While the use of non-wheeled containers has been criticised in this country, they could hold the key to more successful collections from multi-occupancy properties.

Although the health effects of lifting such containers have come under close scrutiny, evidence from New York City suggests that these along with a recycling superintendent greatly improve figures for high rise buildings.

It wiped out the 10% contamination level for collections and helped the city push on to a level of 17% for recycling.

Dealing with collections has caused headaches in the UK, but New York found a very high level of contamination arose when using wheelie bins and mixed collections. By providing residents with boxes and stipulating everything should be separated in bags or containers, the situation greatly improved.

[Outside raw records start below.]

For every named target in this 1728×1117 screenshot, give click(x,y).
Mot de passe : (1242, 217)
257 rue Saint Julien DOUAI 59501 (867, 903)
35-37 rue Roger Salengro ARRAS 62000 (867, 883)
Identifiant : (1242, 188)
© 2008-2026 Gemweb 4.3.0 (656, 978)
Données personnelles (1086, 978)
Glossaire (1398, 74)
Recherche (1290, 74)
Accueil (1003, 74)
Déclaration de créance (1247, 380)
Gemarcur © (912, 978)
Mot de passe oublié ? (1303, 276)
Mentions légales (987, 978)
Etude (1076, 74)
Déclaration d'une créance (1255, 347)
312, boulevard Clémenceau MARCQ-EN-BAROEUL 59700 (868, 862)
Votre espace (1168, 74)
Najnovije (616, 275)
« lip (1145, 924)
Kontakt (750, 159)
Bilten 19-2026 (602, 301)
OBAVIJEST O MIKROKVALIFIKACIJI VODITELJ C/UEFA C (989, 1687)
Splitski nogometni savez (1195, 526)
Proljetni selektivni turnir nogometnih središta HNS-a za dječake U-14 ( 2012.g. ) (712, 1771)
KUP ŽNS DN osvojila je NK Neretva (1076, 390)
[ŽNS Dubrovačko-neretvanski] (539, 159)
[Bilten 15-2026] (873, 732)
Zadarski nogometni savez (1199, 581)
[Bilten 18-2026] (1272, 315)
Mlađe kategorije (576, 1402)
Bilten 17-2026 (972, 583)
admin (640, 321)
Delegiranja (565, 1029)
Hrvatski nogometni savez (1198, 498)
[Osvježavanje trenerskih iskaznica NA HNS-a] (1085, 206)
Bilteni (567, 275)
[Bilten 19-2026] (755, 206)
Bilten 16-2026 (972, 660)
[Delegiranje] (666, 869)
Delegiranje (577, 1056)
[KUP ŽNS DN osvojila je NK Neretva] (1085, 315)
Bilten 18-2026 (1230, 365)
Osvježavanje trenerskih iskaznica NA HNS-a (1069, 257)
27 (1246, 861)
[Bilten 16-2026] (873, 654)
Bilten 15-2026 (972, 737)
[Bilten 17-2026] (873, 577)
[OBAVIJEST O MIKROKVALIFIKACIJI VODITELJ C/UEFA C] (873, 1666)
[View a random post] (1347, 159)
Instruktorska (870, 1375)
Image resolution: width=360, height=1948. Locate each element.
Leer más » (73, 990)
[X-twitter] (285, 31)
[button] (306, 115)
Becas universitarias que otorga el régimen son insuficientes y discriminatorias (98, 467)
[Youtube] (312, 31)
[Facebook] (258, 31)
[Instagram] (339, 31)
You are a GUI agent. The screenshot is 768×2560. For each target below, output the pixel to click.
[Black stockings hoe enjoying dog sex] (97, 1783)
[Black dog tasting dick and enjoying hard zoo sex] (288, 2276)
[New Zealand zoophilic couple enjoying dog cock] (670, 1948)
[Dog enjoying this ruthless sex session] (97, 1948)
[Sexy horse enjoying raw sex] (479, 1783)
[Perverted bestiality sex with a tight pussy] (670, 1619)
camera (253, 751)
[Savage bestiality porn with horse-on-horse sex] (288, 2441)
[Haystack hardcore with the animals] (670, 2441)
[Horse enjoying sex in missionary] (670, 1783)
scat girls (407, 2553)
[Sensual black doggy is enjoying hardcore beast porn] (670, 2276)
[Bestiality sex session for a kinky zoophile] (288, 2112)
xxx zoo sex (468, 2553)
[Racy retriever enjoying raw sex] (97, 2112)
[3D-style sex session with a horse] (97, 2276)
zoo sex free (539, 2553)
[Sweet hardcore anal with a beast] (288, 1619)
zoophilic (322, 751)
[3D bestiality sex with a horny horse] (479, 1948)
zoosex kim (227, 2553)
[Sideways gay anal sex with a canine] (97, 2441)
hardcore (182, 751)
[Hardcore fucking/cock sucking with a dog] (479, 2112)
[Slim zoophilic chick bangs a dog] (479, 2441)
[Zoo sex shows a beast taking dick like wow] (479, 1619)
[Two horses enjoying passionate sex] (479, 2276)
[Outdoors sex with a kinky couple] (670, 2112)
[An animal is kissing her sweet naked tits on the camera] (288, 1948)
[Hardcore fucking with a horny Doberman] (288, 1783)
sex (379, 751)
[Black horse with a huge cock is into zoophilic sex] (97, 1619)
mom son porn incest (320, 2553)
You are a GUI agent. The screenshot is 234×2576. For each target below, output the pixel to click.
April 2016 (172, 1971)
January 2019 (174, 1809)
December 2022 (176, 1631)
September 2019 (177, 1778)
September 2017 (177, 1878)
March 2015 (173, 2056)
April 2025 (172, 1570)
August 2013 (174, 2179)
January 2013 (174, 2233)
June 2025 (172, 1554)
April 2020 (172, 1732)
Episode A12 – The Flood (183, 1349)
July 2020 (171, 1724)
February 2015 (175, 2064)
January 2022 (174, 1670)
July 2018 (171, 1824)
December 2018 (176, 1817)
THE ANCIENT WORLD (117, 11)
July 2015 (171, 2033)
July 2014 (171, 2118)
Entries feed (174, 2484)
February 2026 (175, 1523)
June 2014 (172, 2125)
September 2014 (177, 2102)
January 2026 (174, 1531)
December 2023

Addressing delegates at the Local Authority Recycling Advisory Committee Conference 2006, New York City deputy director for recycling Samantha MacBride said: It is quite different from how things operate here and even most other US states, but the system works quite well.

People are told where to take their waste, whether it is on the same floor or to the basement and told to separate it first. It is then the job of a superintendent to bale or bag all the different waste streams and leave them on the kerb ready for a once a week collection.

While residents are given initial responsibility for different streams such as plastics, papers, food waste and cans, the provision of a superintendent who checks for contamination provides a middle man who is able to regulate what goes on to the council vehicle.

Similar systems have also been implemented in Chicago and Boston and could have implications for high rise buildings in the UK, with the Scottish Executive in particular recently showing concern at the low levels of participation from people living in tenements.

The distance of recycling centres from the half a million Scots living in such buildings was partly blamed, while it pledged £47 million from its Strategic Waste Fund to help counter the problem over the next 14 years.